The School celebrated its 70th birthday in 1952. Earlier in the decade “O” and “A” levels were introduced. New tennis courts were built in the grounds, and in 1955 the second storey on the Gamble Science Building was completed. Still a small School with 427 pupils, in 1959 Redland was re-admitted to the Direct Grant List.


The School finally got its gymnasium thanks to generous gifts and the efforts of the Parents Association. In 1966 10 Woodstock Road was purchased to provide a Sixth Form and Craft Centre. The Girls’ academic achievements and Schools’ reputation were high. In 1968 Miss Peters retired after 23 years.


The School celebrated its 100th Anniversary and a Centenary Appeal was launched. The purchase of 98 Redland Road, next to the junior school, released space for the now 600 secondary pupils and the creation of a Centenary library and a computer centre. Princess Michael of Kent officially opened the extension of the Junior School. It was a year of celebration.


The special facility of a Sixth form House at 7 & 9 Woodstock Road were purchased through the generosity of the Harry Crook Trust to provide a new larger Sixth Form Centre. Now 10 Woodstock Road could be developed as the School’s Art Centre and the former art studio became a modern library. Music and drama continued to flourish and A level results were excellent.

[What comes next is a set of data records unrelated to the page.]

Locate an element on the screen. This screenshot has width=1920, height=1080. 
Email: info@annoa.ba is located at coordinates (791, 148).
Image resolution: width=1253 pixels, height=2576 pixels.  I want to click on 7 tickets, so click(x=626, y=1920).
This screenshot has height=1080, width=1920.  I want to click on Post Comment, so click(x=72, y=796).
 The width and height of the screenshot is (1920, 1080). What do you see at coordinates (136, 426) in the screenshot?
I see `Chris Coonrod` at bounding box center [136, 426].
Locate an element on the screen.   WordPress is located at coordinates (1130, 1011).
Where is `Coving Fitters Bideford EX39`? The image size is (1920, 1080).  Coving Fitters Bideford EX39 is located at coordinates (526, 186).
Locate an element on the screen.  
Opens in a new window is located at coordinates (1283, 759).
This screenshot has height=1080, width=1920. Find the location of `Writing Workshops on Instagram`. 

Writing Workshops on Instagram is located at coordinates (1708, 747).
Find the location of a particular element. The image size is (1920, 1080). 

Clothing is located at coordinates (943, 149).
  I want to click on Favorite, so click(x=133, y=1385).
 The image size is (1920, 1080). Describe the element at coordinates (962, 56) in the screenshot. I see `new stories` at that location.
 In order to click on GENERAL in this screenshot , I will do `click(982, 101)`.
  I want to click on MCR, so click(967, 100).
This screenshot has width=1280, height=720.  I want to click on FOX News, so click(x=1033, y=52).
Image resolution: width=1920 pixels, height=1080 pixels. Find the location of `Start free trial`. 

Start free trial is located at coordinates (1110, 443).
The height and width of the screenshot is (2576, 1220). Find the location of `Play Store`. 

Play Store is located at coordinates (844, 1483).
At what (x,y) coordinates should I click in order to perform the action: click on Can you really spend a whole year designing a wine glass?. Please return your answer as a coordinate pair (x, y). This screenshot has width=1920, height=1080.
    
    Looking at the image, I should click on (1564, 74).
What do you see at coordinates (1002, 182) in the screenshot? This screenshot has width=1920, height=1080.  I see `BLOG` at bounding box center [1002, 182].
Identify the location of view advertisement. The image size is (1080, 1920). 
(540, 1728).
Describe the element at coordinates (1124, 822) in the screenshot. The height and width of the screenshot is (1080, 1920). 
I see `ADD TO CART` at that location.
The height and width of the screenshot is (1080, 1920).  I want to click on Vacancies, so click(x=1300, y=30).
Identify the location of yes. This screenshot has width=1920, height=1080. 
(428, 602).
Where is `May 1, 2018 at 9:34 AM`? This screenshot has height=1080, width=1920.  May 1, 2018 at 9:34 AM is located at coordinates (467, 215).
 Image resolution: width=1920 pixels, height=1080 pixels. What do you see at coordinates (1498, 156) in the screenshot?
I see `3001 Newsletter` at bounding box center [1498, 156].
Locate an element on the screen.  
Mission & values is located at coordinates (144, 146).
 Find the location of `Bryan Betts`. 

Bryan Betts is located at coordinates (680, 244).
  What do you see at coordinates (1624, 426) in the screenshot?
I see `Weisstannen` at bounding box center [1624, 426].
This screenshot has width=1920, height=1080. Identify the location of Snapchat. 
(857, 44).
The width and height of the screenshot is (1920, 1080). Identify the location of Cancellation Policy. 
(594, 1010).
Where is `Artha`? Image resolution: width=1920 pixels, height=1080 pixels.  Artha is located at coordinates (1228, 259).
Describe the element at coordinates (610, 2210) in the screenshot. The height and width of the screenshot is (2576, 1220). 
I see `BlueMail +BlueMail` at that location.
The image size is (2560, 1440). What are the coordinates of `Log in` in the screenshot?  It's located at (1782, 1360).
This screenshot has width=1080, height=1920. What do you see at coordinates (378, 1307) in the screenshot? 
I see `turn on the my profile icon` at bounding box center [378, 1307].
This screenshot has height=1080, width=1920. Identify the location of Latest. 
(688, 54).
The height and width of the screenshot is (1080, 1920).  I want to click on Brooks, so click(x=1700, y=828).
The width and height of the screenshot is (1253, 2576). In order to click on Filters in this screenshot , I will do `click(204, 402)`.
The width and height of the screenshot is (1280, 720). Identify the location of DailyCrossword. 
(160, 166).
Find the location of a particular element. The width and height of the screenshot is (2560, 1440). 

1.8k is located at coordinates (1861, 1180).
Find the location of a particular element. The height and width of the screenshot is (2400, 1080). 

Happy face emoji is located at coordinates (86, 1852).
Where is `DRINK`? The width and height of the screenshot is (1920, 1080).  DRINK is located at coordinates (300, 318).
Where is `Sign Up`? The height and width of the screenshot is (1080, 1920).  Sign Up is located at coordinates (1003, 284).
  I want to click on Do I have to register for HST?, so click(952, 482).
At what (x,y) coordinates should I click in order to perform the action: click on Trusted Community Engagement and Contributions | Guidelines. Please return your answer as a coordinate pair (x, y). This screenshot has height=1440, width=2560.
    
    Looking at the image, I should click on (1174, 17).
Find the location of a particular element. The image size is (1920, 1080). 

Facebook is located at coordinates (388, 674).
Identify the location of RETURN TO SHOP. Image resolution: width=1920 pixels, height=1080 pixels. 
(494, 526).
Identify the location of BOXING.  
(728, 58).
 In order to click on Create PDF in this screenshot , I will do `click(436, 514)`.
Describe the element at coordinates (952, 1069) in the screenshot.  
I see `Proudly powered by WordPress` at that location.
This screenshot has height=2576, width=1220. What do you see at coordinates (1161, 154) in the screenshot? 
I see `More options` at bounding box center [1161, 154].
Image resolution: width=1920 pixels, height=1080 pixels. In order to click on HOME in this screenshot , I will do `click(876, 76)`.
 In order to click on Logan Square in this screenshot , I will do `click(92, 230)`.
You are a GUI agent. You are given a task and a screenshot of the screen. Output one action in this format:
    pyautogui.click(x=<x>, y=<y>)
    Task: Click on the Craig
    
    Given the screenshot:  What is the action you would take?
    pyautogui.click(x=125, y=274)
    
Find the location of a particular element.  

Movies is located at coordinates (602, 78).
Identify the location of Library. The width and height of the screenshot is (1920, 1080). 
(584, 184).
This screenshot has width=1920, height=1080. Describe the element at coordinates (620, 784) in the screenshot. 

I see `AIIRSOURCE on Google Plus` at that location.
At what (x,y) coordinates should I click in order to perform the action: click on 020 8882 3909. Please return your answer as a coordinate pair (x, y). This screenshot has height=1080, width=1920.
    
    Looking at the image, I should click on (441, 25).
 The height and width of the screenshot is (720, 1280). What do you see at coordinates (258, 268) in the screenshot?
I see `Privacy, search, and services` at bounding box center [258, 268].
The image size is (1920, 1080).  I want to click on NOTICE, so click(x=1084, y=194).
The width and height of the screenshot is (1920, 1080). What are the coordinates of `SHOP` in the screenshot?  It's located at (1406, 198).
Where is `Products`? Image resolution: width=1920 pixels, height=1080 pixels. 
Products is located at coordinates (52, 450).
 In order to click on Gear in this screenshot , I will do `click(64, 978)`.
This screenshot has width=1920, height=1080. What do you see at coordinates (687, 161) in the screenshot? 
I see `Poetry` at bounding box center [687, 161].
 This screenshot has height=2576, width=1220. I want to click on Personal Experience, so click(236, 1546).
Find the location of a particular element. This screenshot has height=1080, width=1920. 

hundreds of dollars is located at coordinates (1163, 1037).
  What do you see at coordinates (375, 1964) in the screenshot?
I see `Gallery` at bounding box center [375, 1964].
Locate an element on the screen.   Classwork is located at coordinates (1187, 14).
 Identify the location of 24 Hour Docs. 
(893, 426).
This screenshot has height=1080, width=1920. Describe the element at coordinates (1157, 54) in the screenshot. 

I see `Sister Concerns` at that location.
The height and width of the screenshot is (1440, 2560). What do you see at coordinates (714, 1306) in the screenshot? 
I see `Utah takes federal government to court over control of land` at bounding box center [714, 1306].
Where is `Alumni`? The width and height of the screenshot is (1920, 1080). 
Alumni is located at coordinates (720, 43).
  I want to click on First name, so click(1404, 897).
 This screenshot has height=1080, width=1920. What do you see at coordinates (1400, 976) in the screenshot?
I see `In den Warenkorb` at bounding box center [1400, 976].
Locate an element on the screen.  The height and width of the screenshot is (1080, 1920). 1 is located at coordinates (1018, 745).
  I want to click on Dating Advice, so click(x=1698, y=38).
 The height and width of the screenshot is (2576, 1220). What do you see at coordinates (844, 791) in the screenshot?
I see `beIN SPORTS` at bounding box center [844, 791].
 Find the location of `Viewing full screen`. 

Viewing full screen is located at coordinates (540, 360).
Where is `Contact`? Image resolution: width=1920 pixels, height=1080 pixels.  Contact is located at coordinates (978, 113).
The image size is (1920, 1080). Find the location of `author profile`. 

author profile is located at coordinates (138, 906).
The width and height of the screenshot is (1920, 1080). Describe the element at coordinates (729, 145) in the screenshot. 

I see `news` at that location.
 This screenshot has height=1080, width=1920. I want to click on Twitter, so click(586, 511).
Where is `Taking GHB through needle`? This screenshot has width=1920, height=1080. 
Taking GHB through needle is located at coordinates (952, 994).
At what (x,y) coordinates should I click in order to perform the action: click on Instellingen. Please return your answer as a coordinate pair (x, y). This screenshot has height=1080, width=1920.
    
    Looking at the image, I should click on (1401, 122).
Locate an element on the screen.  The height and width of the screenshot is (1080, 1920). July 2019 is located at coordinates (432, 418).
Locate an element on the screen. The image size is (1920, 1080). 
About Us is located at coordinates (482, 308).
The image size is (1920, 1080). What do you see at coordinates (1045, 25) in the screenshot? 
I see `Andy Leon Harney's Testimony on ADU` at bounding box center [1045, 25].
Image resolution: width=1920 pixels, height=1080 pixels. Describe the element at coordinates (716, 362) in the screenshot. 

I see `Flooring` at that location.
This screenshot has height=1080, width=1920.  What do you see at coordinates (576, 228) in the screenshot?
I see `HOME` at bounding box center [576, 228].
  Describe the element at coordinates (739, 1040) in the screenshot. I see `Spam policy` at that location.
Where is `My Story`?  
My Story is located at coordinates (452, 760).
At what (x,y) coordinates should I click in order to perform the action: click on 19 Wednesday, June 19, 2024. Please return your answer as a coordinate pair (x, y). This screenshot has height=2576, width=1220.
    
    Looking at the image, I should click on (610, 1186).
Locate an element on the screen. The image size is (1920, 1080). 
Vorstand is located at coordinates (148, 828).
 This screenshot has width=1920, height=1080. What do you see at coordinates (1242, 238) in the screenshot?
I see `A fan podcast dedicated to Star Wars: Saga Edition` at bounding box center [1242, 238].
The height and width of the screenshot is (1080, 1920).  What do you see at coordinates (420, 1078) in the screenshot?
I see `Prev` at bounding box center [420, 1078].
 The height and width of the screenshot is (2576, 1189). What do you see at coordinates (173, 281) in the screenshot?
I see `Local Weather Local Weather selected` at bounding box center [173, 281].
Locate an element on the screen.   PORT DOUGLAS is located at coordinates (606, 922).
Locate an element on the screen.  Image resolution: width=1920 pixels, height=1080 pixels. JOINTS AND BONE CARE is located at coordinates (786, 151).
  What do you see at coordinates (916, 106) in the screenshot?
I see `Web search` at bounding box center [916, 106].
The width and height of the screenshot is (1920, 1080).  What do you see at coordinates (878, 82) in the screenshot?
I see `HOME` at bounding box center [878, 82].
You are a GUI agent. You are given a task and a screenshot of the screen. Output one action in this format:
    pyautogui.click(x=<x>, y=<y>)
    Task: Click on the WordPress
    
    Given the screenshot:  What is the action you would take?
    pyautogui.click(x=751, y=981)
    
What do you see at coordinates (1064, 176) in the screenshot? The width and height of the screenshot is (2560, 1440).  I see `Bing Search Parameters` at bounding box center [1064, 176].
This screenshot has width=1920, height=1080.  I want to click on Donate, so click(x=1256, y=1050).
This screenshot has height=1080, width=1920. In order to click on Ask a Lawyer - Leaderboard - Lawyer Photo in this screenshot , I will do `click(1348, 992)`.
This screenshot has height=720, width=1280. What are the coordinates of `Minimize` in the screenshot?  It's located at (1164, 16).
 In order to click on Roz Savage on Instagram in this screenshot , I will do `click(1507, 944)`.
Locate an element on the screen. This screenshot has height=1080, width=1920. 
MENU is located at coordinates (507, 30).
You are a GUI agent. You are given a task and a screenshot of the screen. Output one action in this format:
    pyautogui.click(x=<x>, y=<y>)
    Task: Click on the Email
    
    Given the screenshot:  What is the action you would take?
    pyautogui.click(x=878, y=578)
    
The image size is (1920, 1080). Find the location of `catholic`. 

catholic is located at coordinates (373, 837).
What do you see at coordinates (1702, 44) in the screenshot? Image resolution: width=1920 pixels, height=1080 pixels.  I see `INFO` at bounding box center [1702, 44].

2002 saw the school celebrate 120 years. Headmistress Carol Lear resigned and Dr Ruth Weeks took her place. 6th formers achieved 100% pass rate at A2 level. In 2005 the school took over a lease on playing fields at Golden Hill. Facilities included 5 grass and one all-weather pitch. Dr Weeks left and Carol Bateson joined as Headmistress in 2006. Academic achievements continued to accrue.


Former pupil Dr Beryl Corner OBE, one of the first women to forge a career in paediatric medicine died. As a young doctor, she created a temporary ward out of an empty swimming pool caring for the overwhelming number of soldiers rescued from Dunkirk. The School celebrated 125 years but times change and new Schools combined with site restrictions demanded a new way forward.


In 2016 the School announced the merger of the Redland High with The Red Maid’s School. Red Maid’s High School was born. With continued academic excellence secured, Perdita Davidson, took on the mantle of Headmistress to oversee the merger for the School.


These beautiful buildings now enter the latest phase of their lives. Change has created the opportunity to return the Manor House and grounds back to residential homes. A transformation that has taken over three years, but is now well on its way to completion.